Exercise set:
A) According to the book recommendations passage below, in what town is the house in Unsheltered located?
B) Retype the book recommendations passage below without changes, beginning at the words "For me, that" and stopping after "enjoyment as well.".

--- start of Source extract ---

For me, that extra time has provided a welcome opportunity to respond to the stack of books that is forever calling for my attention. Books have been my closest friends for as long as I can remember, and, suspecting that I am not alone in my bibliophilic affliction, I recommend several of those friends for your enjoyment as well.
Where the Crawdads Sing, by Delia Owen, and The Great Alone, by Kristin Hannah, offer poignant, gritty coming-of-age survival tales set in the North Carolina marshes and a remote community in Alaska, respectively. In each, the protagonist is a young girl struggling to make sense of her largely self-destructive family and carve out a life of her own as she confronts and embraces the harsh environment that has become her world. And Barbara Kingsolver, with Unsheltered, offers a tale of two families living a century and a half apart in the same house in Vineland, New Jersey, the first in post-Civil War times and the second in the present day. Kingsolver is known for incorporating sociopolitical perspectives in her books, and she doesn’t disappoint in Unsheltered, confronting, through the eyes of the two families, the evolution debate in the latter part of the nineteenth century and the much larger cultural issues of the present day.

--- end of Source extract ---
--- start of Excerpted records ---

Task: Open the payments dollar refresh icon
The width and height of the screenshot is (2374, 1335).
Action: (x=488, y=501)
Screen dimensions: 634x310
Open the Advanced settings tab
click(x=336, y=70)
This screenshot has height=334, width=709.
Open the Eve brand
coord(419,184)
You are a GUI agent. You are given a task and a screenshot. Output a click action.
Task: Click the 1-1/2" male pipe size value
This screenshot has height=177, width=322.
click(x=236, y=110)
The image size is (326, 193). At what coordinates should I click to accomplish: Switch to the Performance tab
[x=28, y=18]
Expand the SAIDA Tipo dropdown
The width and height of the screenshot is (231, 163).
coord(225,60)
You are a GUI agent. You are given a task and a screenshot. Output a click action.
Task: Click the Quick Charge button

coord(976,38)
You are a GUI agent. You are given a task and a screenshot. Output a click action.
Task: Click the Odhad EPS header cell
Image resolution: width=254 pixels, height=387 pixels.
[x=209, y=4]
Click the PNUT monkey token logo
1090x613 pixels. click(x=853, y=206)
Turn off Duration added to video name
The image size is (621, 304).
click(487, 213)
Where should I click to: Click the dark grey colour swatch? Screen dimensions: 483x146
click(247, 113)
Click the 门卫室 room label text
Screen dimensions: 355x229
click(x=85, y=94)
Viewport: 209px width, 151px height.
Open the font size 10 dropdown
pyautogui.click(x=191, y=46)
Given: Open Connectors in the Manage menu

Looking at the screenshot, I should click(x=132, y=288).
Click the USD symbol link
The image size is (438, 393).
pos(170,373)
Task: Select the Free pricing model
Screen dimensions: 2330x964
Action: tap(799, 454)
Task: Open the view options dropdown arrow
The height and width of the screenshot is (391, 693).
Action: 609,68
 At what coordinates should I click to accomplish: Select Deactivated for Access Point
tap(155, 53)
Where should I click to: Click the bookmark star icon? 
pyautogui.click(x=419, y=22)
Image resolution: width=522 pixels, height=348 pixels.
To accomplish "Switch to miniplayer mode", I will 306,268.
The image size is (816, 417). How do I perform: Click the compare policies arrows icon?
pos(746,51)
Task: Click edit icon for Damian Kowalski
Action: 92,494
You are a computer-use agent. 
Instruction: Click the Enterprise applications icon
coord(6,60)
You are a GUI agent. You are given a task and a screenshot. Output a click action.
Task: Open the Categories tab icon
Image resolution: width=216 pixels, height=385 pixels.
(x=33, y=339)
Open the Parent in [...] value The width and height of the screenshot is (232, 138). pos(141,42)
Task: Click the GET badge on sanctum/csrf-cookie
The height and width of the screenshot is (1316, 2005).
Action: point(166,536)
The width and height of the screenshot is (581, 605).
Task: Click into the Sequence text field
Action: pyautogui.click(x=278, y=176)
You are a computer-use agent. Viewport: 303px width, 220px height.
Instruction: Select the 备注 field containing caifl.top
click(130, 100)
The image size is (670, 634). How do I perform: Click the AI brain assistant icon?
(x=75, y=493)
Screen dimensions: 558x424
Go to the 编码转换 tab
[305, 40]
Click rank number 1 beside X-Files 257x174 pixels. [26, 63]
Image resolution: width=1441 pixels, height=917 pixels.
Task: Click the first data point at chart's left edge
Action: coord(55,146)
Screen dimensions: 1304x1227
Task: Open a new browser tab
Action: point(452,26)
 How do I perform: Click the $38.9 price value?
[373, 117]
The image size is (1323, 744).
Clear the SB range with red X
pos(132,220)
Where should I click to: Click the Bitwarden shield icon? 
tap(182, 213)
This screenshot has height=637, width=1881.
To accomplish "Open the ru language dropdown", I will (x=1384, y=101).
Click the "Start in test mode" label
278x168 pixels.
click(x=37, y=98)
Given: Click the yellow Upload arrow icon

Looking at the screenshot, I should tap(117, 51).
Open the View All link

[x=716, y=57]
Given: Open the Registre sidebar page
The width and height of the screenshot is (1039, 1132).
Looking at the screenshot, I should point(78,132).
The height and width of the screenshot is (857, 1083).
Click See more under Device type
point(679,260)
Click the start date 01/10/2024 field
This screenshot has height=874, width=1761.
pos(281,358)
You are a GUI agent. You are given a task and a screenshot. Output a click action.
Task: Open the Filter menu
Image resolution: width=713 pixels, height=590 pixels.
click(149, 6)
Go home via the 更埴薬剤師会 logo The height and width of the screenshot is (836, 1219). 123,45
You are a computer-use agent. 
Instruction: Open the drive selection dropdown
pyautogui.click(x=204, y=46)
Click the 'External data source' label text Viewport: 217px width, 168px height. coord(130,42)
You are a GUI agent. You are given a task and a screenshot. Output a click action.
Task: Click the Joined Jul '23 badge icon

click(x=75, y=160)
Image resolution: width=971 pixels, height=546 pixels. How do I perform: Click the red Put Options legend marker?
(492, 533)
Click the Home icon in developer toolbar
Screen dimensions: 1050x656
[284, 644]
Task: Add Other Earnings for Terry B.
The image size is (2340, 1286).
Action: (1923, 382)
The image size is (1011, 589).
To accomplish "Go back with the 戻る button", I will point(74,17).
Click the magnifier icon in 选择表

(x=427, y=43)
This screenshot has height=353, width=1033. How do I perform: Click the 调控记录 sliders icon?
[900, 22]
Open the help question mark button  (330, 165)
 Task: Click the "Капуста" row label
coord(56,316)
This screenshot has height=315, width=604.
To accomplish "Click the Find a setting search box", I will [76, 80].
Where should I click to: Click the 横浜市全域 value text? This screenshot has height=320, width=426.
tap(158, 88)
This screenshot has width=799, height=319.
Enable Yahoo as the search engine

--- end of Excerpted records ---

Exercise results:
A) Vineland, New Jersey.

B)
For me, that extra time has provided a welcome opportunity to respond to the stack of books that is forever calling for my attention. Books have been my closest friends for as long as I can remember, and, suspecting that I am not alone in my bibliophilic affliction, I recommend several of those friends for your enjoyment as well.